# Is Zoroark really worth raising?



## Tony Lou (Jan 15, 2013)

I'm starting to regret adding it to my main team.

I've taken a look at its learnset, and Zoroark seems to learn very few good offensive moves.

My lvl 34 Zoroark is currently a one-trick pony because its only relevant offensive move is Foul Play. 

And it will only learn anything with a note worthy damage output again at lvl 57 (Night Daze).

The TMs don't present any options either.


----------



## Foxve (Jan 15, 2013)

Zoroark and Sneseal annoy me by looking badass yet have absolutely piss poor defense.


----------



## Geisha (Jan 29, 2013)

I mostly kept Zorua without evolving it for lulz because it looked so cute. When I finally did evolve it, needless to say I was disappointed.


----------



## Krich2nd (Jan 29, 2013)

If anything it's a sweeper.
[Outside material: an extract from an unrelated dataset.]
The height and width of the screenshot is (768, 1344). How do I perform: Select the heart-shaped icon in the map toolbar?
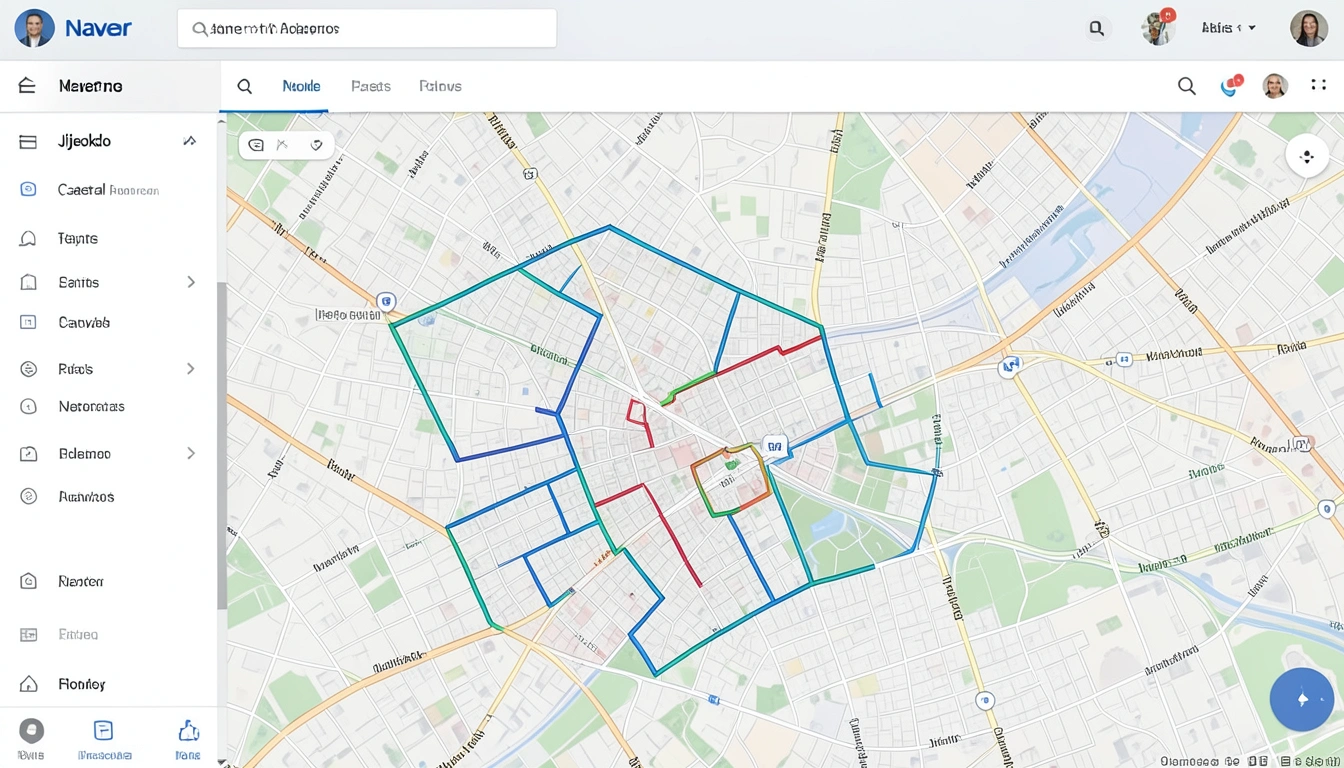tap(316, 145)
It can be either an attacker or special attacker. Mine is a special sweeper with:

Night Daze
Flamethrower
Focus Blast
Extrasensory

I want to say both speed and attack are 339, which is pretty good. I do agree that's it's defenses are ass though.


----------



## Weather (Jan 29, 2013)

Why would you run Night Daze over Dark Pulse?

It defeats the whole abusing Zoroark's ability Illusion.


----------



## Krich2nd (Jan 29, 2013)

It's stronger than Dark Pulse. Despite being less accurate, I do often lower accuracy with it as well. More often than not, I usually end up using Focus Blast first.


----------